Sendo o Diogo pandeireta da tuna e tendo levado as mesmas para o ensaio - apesar da sua mãe ter dito a posteriori que ele lá ia para anunciar a sua saída - não poderá haverá correspondência entre as pretensas escoriações e o bater e raspar das pandeiretas nas diversas partes do corpo, como consequência do normal decorrer da sua prestação artística?
Terá o Diogo tropeçado e caído a caminho da casa de banho, onde foi encontrado mal-disposto? Terá feito alguma lesão antes de ir ao ensaio?
Há muitos cenários alternativos àquele que, sem provas concretas, é discutido em praça pública como certo. Não podemos, evidentemente, colocar inteiramente de parte a hipótese de morte acidental por um evento associado ao decorrer do ensaio, embora tal me pareça altamente improvável.
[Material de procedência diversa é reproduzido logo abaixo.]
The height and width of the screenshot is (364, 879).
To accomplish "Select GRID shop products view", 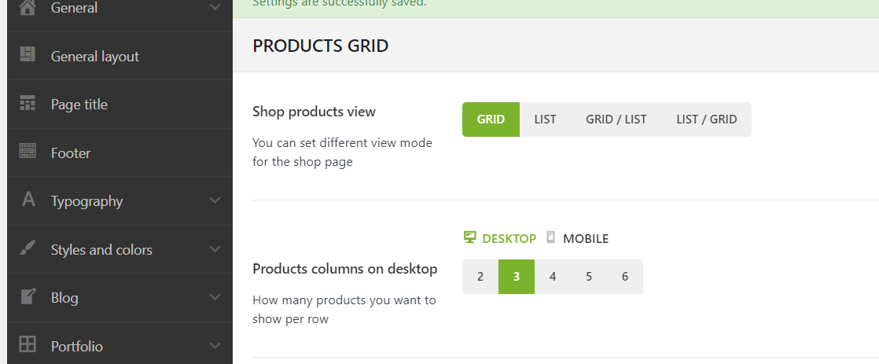I will (491, 119).
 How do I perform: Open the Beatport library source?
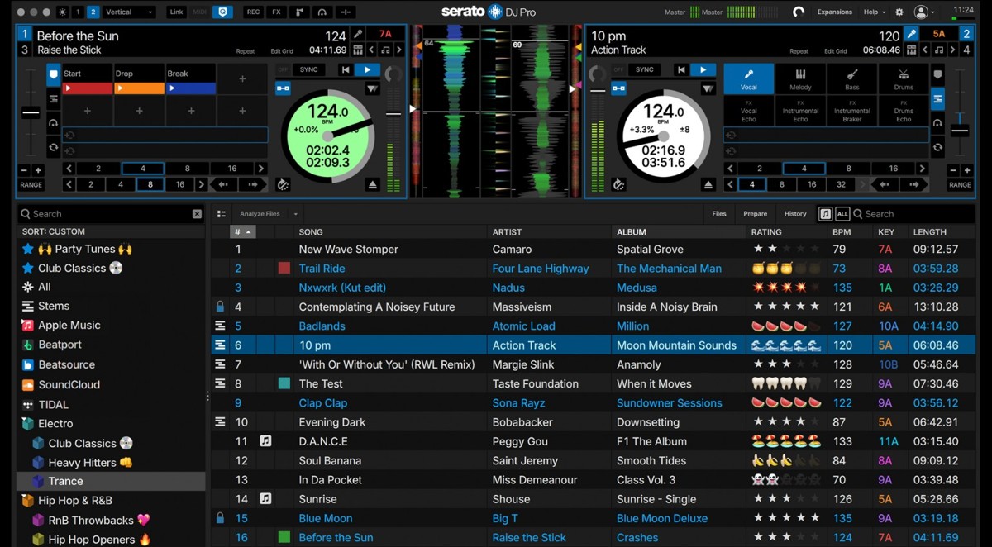tap(60, 345)
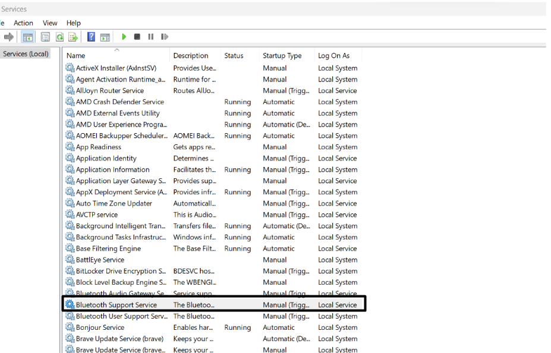Click the Restart Service toolbar icon

click(165, 37)
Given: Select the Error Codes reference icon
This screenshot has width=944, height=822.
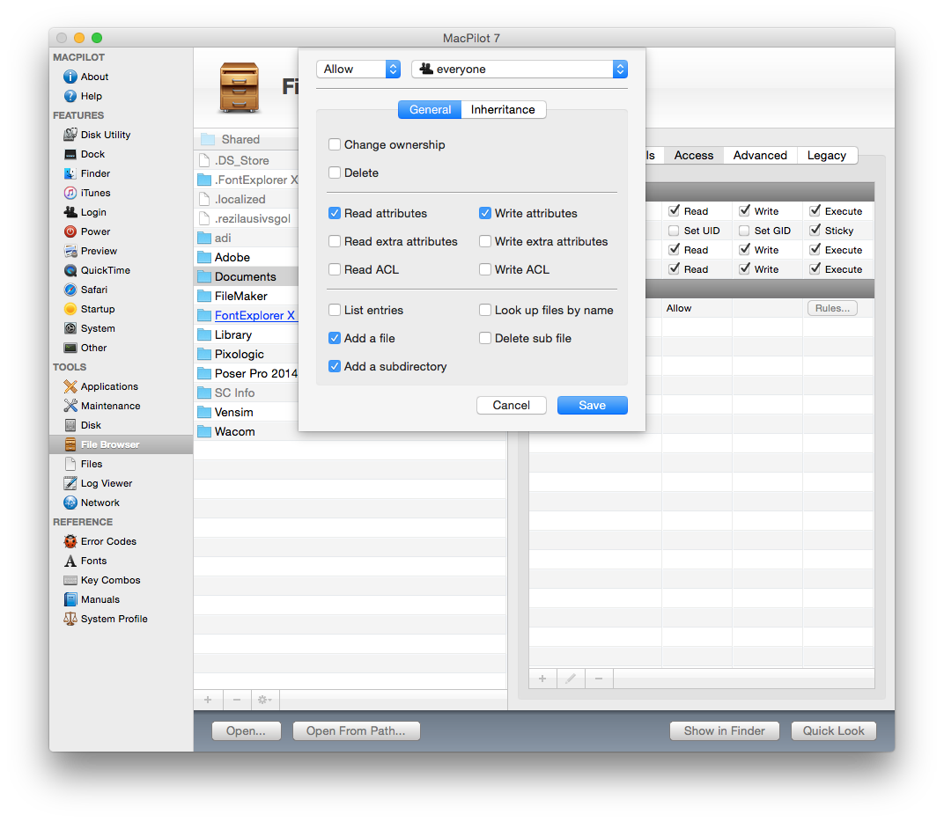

Nesse contexto, a morte do Diogo não deixaria de ser acidental, podendo mesmo ser equiparada às que ocorrem devido a um acidente desportivo. Lamentáveis, mas acidentais.

Como nota final, peço que não se aproveitem deste caso para atacar as praxes no geral. São contextos ABSOLUTAMENTE distintos e é completamente desonesto, bacoco e dum chico-espertismo lamentável pegar num caso como este, descontextualizá-lo e extrapolá-lo para construir um argumento (falacioso, claro está) contra a prática das praxes ou pior, para condenar a Praxe (vulgo, "Tradição Académica") como tradição e prática decorrente da vida de adultos, livres, maiores e vacinados.